As we approach the fall, you’ll see these shots offered in many places, such as your local pharmacy, so make sure you take advantage of them. You pay nothing as long as the supplier or doctor accepts assignment for giving the shot.

A strong immune system is way more important than your car, so make the time to stay healthy and take a few minutes to watch our video on National Immunization Awareness Month.

Medicare protects you on World Hepatitis Day and every day

Did you know that hepatitis, an inflammation of the liver caused by a virus, affects millions of people worldwide, resulting in acute and chronic liver disease and killing close to 1.4 million people every year?

Hepatitis is contagious. For example, the Hepatitis B virus spreads through contact with the blood or other body fluids of an infected person. People can also get infected by coming in contact with a contami­nated object, where the virus can live for up to 7 days. Hepatitis B can range from being a mild illness, lasting a few weeks (acute), to a serious long-term illness (chronic) that can lead to liver disease or liver cancer.

Medicare can help keep you protected from some of the common strains of hepatitis: Hepatitis A and Hepatitis B.

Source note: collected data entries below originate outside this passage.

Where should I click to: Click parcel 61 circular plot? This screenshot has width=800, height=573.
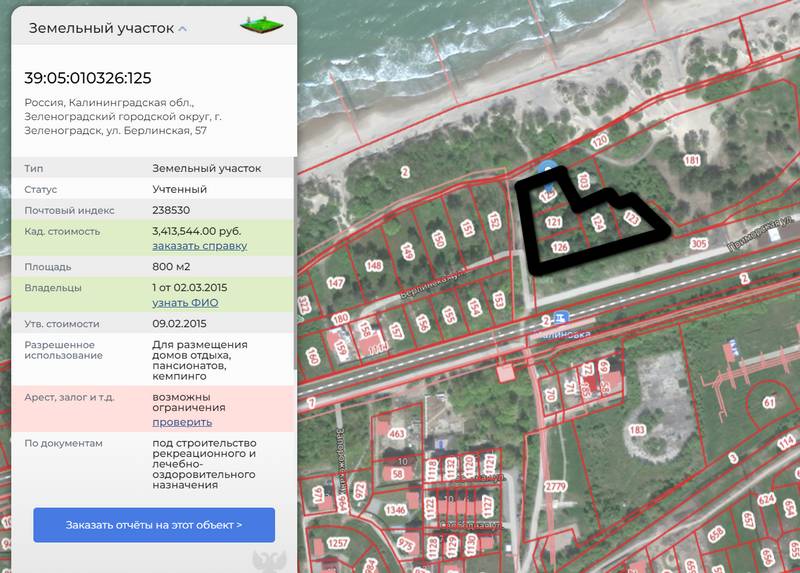point(769,403)
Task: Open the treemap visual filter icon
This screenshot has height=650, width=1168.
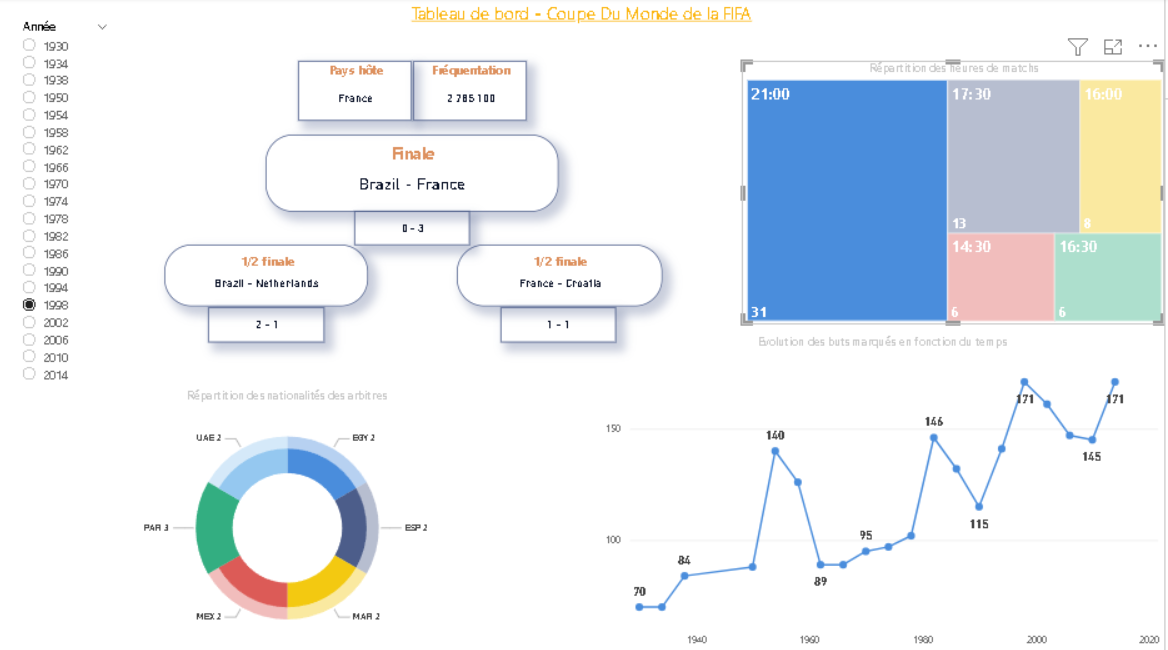Action: point(1077,47)
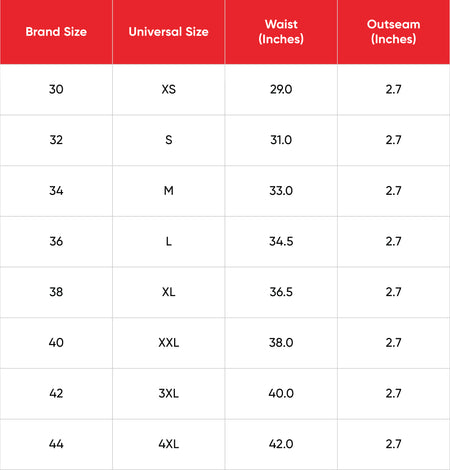Select the 42.0 waist measurement
Image resolution: width=450 pixels, height=470 pixels.
click(281, 444)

Generally, Medicare Part D (prescription drug coverage) covers Hepatitis A shots when medically necessary.

Medicare Part B (Medical Insurance) covers Hepatitis B shots, which usually are given as a series of 3 shots over a 6-month period (you need all 3 shots for complete protection).

There’s a third type of Hepatitis—Hepatitis C. Medicare covers a one-time Hepatitis C screening test if your primary care doctor or practitioner orders it and you meet one of these conditions:

  • You’re at high risk because you have a current or past history of illicit injection drug use
  • You had a blood transfusion before 1992, or
  • You were born between 1945 and 1965

July 28 is World Hepatitis Day. Find out how you can prevent and treat hepatitis by visiting the World Health Organization’s World Hepatitis Day web page.